▶ What you should do: Could you write out the records below exactly, without omitting a line?

***** Records for processing

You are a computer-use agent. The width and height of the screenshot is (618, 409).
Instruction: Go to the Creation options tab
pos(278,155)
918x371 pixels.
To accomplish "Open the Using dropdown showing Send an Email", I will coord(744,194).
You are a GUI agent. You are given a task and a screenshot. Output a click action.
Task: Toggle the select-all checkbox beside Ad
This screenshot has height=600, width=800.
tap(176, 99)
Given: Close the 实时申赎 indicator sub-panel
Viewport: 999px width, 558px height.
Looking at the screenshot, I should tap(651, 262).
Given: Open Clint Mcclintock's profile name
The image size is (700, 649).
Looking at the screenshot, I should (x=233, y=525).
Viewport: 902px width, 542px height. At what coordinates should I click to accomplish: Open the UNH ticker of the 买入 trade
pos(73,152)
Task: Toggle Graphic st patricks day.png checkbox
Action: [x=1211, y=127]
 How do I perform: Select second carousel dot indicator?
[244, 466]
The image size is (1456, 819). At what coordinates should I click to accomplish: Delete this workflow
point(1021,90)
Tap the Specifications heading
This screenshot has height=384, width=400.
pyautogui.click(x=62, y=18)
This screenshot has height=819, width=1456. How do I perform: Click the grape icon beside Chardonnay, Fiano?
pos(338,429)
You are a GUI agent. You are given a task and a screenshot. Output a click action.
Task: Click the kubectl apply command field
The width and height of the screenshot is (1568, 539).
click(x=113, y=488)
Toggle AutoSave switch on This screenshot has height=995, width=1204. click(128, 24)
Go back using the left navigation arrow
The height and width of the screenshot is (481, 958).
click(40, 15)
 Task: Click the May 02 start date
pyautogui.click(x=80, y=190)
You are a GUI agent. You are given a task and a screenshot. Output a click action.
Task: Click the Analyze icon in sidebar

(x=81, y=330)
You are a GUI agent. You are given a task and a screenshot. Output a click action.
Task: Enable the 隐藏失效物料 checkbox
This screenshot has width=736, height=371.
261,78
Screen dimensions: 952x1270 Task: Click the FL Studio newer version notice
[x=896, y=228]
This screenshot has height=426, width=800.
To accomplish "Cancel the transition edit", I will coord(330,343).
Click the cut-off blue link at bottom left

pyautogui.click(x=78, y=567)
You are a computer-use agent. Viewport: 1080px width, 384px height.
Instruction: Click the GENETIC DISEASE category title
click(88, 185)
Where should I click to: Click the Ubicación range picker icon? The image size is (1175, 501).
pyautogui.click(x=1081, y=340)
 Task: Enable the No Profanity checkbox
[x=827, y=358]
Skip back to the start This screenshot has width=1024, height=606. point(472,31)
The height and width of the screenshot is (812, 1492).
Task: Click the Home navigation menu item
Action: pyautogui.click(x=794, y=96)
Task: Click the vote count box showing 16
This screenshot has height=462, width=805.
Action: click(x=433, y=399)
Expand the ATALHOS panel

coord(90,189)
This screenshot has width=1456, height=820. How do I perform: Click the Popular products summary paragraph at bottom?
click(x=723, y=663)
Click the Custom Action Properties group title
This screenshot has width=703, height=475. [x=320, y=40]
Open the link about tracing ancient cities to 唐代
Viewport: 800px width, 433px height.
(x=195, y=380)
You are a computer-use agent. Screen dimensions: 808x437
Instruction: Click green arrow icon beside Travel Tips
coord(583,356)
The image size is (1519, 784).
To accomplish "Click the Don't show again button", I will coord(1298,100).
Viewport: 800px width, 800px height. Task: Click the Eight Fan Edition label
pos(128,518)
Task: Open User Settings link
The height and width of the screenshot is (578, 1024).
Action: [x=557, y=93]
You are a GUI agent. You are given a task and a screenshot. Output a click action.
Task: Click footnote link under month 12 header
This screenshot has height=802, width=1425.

**********

▶ Solution to the exercise:
You are a computer-use agent. The width and height of the screenshot is (618, 409).
Instruction: Go to the Creation options tab
pos(278,155)
918x371 pixels.
To accomplish "Open the Using dropdown showing Send an Email", I will coord(744,194).
You are a GUI agent. You are given a task and a screenshot. Output a click action.
Task: Toggle the select-all checkbox beside Ad
This screenshot has height=600, width=800.
tap(176, 99)
Given: Close the 实时申赎 indicator sub-panel
Viewport: 999px width, 558px height.
Looking at the screenshot, I should tap(651, 262).
Given: Open Clint Mcclintock's profile name
The image size is (700, 649).
Looking at the screenshot, I should (x=233, y=525).
Viewport: 902px width, 542px height. At what coordinates should I click to accomplish: Open the UNH ticker of the 买入 trade
pos(73,152)
Task: Toggle Graphic st patricks day.png checkbox
Action: [x=1211, y=127]
 How do I perform: Select second carousel dot indicator?
[244, 466]
The image size is (1456, 819). At what coordinates should I click to accomplish: Delete this workflow
point(1021,90)
Tap the Specifications heading
This screenshot has height=384, width=400.
pyautogui.click(x=62, y=18)
This screenshot has height=819, width=1456. How do I perform: Click the grape icon beside Chardonnay, Fiano?
pos(338,429)
You are a GUI agent. You are given a task and a screenshot. Output a click action.
Task: Click the kubectl apply command field
The width and height of the screenshot is (1568, 539).
click(x=113, y=488)
Toggle AutoSave switch on This screenshot has height=995, width=1204. click(128, 24)
Go back using the left navigation arrow
The height and width of the screenshot is (481, 958).
click(40, 15)
 Task: Click the May 02 start date
pyautogui.click(x=80, y=190)
You are a GUI agent. You are given a task and a screenshot. Output a click action.
Task: Click the Analyze icon in sidebar

(x=81, y=330)
You are a GUI agent. You are given a task and a screenshot. Output a click action.
Task: Enable the 隐藏失效物料 checkbox
This screenshot has width=736, height=371.
261,78
Screen dimensions: 952x1270 Task: Click the FL Studio newer version notice
[x=896, y=228]
This screenshot has height=426, width=800.
To accomplish "Cancel the transition edit", I will coord(330,343).
Click the cut-off blue link at bottom left

pyautogui.click(x=78, y=567)
You are a computer-use agent. Viewport: 1080px width, 384px height.
Instruction: Click the GENETIC DISEASE category title
click(88, 185)
Where should I click to: Click the Ubicación range picker icon? The image size is (1175, 501).
pyautogui.click(x=1081, y=340)
 Task: Enable the No Profanity checkbox
[x=827, y=358]
Skip back to the start This screenshot has width=1024, height=606. point(472,31)
The height and width of the screenshot is (812, 1492).
Task: Click the Home navigation menu item
Action: pyautogui.click(x=794, y=96)
Task: Click the vote count box showing 16
This screenshot has height=462, width=805.
Action: click(x=433, y=399)
Expand the ATALHOS panel

coord(90,189)
This screenshot has width=1456, height=820. How do I perform: Click the Popular products summary paragraph at bottom?
click(x=723, y=663)
Click the Custom Action Properties group title
This screenshot has width=703, height=475. [x=320, y=40]
Open the link about tracing ancient cities to 唐代
Viewport: 800px width, 433px height.
(x=195, y=380)
You are a computer-use agent. Screen dimensions: 808x437
Instruction: Click green arrow icon beside Travel Tips
coord(583,356)
The image size is (1519, 784).
To accomplish "Click the Don't show again button", I will coord(1298,100).
Viewport: 800px width, 800px height. Task: Click the Eight Fan Edition label
pos(128,518)
Task: Open User Settings link
The height and width of the screenshot is (578, 1024).
Action: [x=557, y=93]
You are a GUI agent. You are given a task and a screenshot. Output a click action.
Task: Click footnote link under month 12 header
This screenshot has height=802, width=1425.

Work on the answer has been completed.